Whoops, didn't mean to start something. :-)

Of course, I started way back when manual installing/upgrading was the only way to get things done so old habits die hard and all that.

On 04/13/2010 03:12 PM, Andrew Nacin wrote:
On Tue, Apr 13, 2010 at 2:43 PM, Kirk M<kmb4...@gmail.com>  wrote:

it's up to the website owner to manually update their "wp-config.php" file
accordingly.


I'd rather not say it like that, though, because then you get questions like
"How do we know when to manually update?" :-)

We've added new default constants such as keys and salts (there are eight in
all) over the years, so that's one thing to check. (We also highly
publicized those when we released the versions they were first included in.)

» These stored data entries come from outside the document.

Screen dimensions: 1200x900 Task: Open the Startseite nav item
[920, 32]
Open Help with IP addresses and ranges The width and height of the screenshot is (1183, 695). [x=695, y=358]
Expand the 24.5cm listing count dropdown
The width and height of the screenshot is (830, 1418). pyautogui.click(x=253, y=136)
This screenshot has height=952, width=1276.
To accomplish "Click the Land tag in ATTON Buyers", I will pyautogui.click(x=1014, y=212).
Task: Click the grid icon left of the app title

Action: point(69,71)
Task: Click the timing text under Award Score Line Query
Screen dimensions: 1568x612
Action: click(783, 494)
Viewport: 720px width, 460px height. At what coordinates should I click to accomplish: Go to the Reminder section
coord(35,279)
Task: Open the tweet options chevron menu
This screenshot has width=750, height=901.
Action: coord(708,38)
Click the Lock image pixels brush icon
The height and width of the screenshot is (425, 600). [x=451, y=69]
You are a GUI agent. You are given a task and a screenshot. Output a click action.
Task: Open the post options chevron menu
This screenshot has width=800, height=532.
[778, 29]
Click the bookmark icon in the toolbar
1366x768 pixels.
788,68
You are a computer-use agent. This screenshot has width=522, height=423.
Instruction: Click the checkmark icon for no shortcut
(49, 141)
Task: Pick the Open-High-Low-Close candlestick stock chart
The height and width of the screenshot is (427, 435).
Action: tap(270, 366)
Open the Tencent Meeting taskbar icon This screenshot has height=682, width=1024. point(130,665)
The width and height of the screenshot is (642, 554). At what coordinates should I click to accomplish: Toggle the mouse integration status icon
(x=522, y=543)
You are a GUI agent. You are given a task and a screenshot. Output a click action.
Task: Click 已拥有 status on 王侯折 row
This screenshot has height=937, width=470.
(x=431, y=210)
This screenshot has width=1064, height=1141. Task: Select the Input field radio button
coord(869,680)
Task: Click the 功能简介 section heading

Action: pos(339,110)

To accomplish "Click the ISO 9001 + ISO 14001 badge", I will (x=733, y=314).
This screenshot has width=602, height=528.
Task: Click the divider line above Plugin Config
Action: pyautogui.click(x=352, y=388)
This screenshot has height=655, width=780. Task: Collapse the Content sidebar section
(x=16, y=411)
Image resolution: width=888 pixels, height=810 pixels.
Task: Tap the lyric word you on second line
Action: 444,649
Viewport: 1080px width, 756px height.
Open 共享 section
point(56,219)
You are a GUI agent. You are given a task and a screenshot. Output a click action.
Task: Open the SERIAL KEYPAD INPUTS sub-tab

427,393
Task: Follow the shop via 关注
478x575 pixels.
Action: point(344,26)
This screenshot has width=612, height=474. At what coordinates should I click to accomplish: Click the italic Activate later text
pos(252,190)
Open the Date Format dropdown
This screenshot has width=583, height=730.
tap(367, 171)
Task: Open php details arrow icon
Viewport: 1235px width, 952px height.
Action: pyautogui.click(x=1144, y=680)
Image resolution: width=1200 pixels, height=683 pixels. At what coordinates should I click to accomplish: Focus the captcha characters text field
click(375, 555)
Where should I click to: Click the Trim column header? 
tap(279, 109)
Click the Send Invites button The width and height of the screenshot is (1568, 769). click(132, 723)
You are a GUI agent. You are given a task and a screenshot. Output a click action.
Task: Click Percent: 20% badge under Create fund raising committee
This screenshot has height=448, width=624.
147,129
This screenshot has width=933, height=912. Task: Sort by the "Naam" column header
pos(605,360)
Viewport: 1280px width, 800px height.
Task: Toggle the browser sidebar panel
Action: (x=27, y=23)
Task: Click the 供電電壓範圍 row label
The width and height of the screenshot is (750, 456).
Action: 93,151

Beyond that, there have been no real changes. It's still just the DB
constants, language, table prefix, and the conditional ABSPATH define (which
is actually only there for backwards compatibility).

In 3.0, we also added a reference to WP_DEBUG, simply to raise its profile
among plugin developers. There are also scores of other optional constants
that control other deeper aspects of WordPress such as moving the
wp-content, uploads or plugins directories or various cookie constants.

If you installed your blog before 2.6 or so, I'd check to see if you ever
added the salt and key constants. Otherwise, just upgrade everything around
it.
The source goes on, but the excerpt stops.